Clay Shirky is a highly regarded thinker on technology and the media (and the author of “Here Comes Everybody”). Please read his essay, “Newspapers and Thinking the Unthinkable,” for class Thursday/Monday, in addition to reading chapters 8 and 9 in “Coaching Writers.”
Shirky argues that we are living through a revolution unlike that seen since the invention and spread of the printing press in the 1500s. He makes some provocative points. Do you feel like we are living through revolution? Choose one or two of these excerpts to respond to, or select a different passage that made you think:
1. That is what real revolutions are like. The old stuff gets broken faster than the new stuff is put in its place. The importance of any given experiment isn’t apparent at the moment it appears; big changes stall, small changes spread.
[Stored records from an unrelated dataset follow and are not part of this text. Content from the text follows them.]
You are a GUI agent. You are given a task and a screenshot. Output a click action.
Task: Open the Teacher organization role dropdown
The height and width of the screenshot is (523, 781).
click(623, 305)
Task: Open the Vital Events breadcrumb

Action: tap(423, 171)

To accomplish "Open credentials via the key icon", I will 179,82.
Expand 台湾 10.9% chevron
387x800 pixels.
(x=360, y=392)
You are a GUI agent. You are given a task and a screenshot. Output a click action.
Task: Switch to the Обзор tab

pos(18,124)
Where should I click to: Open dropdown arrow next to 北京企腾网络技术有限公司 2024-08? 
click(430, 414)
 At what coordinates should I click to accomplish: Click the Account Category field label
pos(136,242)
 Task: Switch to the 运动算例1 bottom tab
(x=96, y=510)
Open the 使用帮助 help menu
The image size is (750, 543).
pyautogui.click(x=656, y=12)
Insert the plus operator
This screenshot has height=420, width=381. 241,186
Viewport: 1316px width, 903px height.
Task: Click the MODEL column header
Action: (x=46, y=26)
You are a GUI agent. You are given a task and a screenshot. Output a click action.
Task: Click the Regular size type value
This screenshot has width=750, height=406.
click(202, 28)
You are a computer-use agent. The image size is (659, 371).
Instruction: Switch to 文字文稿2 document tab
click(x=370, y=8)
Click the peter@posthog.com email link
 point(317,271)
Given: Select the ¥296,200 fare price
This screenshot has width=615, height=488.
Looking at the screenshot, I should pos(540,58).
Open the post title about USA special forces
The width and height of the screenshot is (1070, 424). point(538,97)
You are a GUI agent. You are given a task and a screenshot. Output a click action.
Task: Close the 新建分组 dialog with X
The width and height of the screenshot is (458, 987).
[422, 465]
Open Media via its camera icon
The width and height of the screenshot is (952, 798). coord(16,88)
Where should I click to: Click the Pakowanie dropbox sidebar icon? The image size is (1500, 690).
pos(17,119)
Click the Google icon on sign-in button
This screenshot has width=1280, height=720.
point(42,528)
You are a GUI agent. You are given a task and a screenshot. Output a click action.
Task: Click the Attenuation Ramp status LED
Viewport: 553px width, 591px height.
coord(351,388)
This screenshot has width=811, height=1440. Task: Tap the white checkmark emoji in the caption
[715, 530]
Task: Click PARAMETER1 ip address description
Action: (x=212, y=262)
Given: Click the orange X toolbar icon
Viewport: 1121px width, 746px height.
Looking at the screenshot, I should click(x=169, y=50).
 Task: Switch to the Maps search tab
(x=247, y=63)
2. When someone demands to know how we are going to replace newspapers, they are really demanding to be told that we are not living through a revolution. They are demanding to be told that old systems won’t break before new systems are in place. They are demanding to be told that ancient social bargains aren’t in peril, that core institutions will be spared, that new methods of spreading information will improve previous practice rather than upending it. They are demanding to be lied to.
3. We’re collectively living through 1500, when it’s easier to see what’s broken than what will replace it. The internet turns 40 this fall. Access by the general public is less than half that age. Web use, as a normal part of life for a majority of the developed world, is less than half that age. We just got here. Even the revolutionaries can’t predict what will happen.
4. Society doesn’t need newspapers. What we need is journalism.
5. When we shift our attention from ’save newspapers’ to ’save society,’ the imperative changes from ‘preserve the current institutions’ to ‘do whatever works.’ And what works today isn’t the same as what used to work.